Assets equal to Capital and liabilities

            Assets are always equal to capital and liabilities because when a person or an entity starts their business, they inject the capital which can be in form of cash or other assets therefore at the beginning of the entity all there is are assets and capital. When the company expands it purchases goods or offers services which give rise to further assets and further liabilities as loans are acquired and credit is obtained out of that same capital.

            Some amount is also generated as profit for their business.
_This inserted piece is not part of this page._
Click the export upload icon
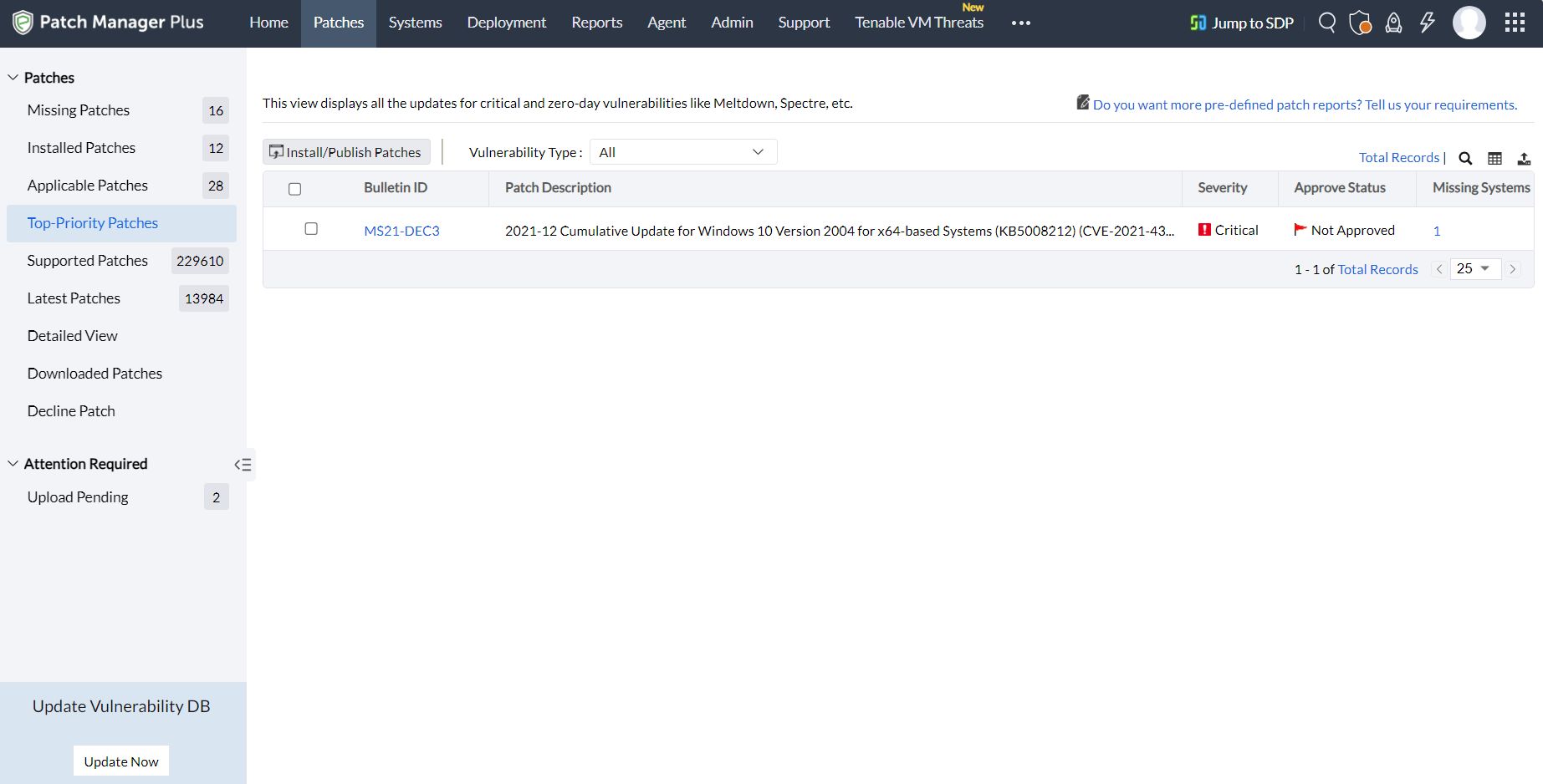The height and width of the screenshot is (784, 1543). click(1524, 158)
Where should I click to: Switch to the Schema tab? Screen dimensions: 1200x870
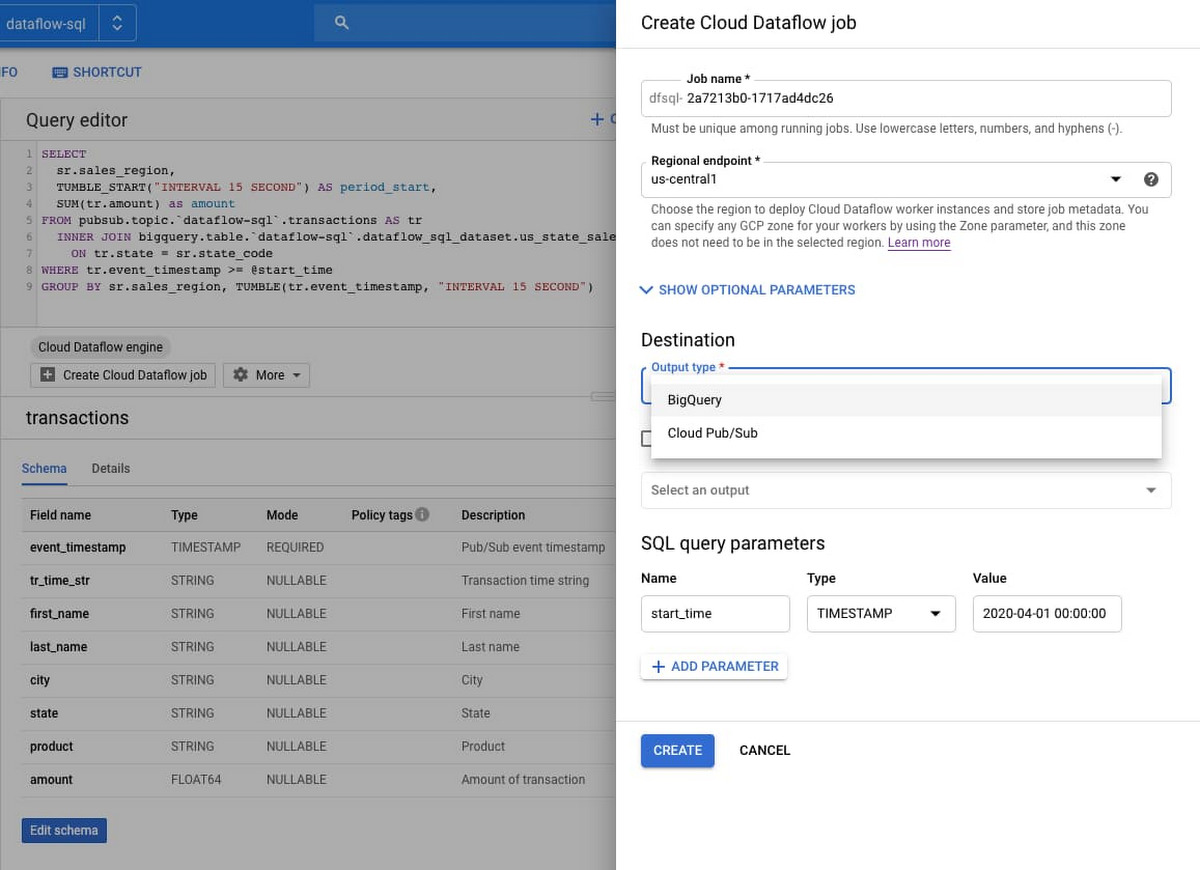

Therefore, all the transactions of the entity take place through the same capital and the assets of the company must always equal their liabilities and capital.

Date of financial position begins with ‘as at’ and

Income statement begins with ‘year ended’

            The statement of financial position gives the position of the company at a given moment of time where it provides the description of the company’s assets, liabilities, and equity from its establishment to that particular date, while the Income statement provides the details of all the income and expenditure activities during the year as at the date of balance sheet.

            In a nutshell, the financial position is the standing at that date while the Income statement is the movement during the period which is why the dates begin with ‘as at’ and ‘year ended’ respectively.

Net cash flow different from net profit

            The figure of the net cash flow will mostly be different from that of net profit because the cash flows of the company are purely due to the monetary items such as sale, purchase, the monetary income of dividend and interest, monetary expenses of salaries, and rent, etc.

These expenses are pure of monetary nature while the net profits of the company not only involve these monetary items but also involve noncash items such as depreciation, fair value, amortization, etc therefore normally cash and cash equivalents of the company are usually not equal to their net profit.

Expenses that are not affected by the cash flows

      Certain expenses are not affected by the cash flows of the company as it does not involve cash dealing at the time of the transaction. These expenses or income do not affect the cash flows because of their nonmonetary nature and as they are booked on an accrual basis hence they do not generate or cost any cash.

These expenses can be depreciation and amortization of the fixed and intangible assets, the gain or loss on sale of fixed assets or intangible assets, the effect of the market value on the investments of the entity, and revaluation of the fixed assets which causes a decrease in the price and thus additional depreciation, etc.

Similarities b/w dividends and drawings

            There are some similarities between the dividends and the drawings of a company and sole proprietor respectively.

  • Dividends and drawings are both made of equity and cause a reduction in the total equity of the entity
  • Both are regarded as the reward of the investors

Differences b/w dividends and drawings

            There are some distinctions between dividends and drawings which are stated below:

  • Dividends can only be paid out of the profits of the company while the drawing of a sole proprietor can be out of the capital
  • Dividends bear tax and have to be paid on the amount of dividend declared by the company while the drawings usually do not require tax to be paid on it
  • The dividends are treated as an expense of the company while drawing is not an expense.

 

Difference between bad debts and allowance of doubtful debts

            The bad debt expense of the company is that expense which in the best estimates of the company will not be received during the year and is charged to the profit and loss while an allowance for doubtful debts is the sum estimated by the company which, in the best estimate of the company, will not be discharged by the debtors of the company.

Measures to reduce the bad debts

            A company may use several ways of reduction of their bad debts which can cause the timely receipt of their sales proceeds and make the entity even more profitable. Some are discussed below:

  • The company may obtain reliable information regarding the credit history of the customer, his paying capacity, and future cash flows.
  • The company may also issue discounts to its customers so that they pay off their amount overdue on a timely basis to avail the discounts.
  • The company can carry out a comprehensive customer study before allowing him any credit
  • As a final consequence, the company can take aggressive steps such as moral persuasions and legal threats of reminders to obtain the credited amounts.